WHAT IS BEING ASKED:
Please tally the lines of the listing that follows where the word "warning" appears, and reply with the number only.

○ ○ ○ ○ ○

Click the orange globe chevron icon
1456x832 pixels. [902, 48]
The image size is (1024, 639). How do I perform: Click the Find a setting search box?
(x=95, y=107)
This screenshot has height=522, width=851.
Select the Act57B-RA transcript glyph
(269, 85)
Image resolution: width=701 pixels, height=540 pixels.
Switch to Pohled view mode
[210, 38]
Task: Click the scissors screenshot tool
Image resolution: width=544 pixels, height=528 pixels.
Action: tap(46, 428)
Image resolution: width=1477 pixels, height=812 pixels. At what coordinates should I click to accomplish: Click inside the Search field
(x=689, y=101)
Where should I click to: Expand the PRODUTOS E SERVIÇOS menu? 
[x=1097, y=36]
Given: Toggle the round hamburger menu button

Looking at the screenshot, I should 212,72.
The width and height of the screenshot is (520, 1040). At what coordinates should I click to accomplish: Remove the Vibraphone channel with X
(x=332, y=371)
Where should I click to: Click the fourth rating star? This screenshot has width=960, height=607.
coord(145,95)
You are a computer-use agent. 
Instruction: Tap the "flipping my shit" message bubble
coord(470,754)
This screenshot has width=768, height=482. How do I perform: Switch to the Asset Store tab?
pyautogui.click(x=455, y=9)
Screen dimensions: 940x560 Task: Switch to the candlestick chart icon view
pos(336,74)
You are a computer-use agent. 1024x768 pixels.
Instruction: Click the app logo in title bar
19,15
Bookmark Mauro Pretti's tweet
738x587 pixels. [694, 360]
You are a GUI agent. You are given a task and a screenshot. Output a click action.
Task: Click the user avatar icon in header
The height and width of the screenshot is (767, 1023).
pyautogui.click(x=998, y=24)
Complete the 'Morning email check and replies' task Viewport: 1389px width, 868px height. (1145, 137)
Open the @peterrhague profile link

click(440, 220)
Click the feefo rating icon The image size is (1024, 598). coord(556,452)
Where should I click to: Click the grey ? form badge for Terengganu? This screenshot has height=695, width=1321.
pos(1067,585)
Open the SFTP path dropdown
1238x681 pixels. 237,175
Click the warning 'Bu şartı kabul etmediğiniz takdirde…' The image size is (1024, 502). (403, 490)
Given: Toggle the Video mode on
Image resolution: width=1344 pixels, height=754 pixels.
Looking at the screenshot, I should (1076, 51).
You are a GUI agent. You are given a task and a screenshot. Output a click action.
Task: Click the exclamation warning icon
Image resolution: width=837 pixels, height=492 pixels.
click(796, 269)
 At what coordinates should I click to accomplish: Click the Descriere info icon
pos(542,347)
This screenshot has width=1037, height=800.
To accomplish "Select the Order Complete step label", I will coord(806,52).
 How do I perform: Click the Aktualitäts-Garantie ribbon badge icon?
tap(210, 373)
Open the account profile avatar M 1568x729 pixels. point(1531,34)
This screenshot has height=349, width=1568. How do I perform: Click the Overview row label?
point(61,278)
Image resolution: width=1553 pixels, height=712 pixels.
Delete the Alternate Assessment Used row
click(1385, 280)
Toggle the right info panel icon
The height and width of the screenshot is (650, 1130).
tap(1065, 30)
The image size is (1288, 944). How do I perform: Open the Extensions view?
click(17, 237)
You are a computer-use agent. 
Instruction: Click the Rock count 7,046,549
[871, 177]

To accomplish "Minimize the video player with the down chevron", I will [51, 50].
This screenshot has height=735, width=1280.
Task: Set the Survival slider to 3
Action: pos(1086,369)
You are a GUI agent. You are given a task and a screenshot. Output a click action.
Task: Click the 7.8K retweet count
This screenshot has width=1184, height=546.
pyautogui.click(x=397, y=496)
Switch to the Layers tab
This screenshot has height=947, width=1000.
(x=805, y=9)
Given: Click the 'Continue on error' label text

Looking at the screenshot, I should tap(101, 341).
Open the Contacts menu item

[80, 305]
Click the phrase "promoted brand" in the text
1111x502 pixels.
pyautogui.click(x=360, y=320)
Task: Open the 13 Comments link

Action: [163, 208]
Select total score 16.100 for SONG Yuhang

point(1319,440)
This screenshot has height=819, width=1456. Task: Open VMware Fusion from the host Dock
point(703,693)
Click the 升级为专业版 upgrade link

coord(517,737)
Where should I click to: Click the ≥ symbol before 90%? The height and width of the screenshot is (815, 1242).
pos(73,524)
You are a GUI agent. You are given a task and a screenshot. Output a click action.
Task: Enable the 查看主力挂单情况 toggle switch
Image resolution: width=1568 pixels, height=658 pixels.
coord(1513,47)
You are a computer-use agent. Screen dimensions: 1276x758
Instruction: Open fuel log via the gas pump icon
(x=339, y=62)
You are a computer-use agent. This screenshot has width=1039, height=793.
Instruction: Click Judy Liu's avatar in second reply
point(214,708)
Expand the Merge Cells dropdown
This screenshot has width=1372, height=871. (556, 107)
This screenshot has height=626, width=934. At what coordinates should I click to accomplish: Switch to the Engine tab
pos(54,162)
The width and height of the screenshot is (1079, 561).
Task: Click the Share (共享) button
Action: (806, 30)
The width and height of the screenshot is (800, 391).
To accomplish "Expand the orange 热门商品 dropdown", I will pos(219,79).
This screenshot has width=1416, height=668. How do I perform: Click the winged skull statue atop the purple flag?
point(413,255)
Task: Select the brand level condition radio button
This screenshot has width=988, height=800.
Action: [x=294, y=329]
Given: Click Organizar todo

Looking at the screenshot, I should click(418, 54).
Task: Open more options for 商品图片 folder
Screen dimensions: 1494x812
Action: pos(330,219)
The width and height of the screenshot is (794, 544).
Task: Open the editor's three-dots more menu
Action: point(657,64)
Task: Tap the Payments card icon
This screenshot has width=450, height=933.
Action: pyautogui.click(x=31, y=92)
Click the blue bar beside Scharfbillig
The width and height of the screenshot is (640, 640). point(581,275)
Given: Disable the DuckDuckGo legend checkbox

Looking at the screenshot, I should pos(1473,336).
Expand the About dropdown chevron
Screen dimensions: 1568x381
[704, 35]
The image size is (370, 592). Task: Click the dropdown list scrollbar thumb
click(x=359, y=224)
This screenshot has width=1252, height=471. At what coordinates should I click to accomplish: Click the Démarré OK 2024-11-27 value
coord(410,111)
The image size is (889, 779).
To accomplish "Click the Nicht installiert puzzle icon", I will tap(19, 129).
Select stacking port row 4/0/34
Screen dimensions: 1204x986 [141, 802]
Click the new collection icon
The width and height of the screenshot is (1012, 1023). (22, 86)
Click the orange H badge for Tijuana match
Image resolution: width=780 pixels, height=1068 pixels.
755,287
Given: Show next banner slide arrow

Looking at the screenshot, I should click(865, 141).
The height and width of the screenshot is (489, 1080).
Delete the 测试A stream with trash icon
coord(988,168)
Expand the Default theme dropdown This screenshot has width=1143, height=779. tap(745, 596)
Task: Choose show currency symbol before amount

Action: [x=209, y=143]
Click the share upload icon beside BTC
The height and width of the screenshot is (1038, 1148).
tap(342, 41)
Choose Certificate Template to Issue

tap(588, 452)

○ ○ ○ ○ ○

SOLUTION TO THE EXERCISE:
2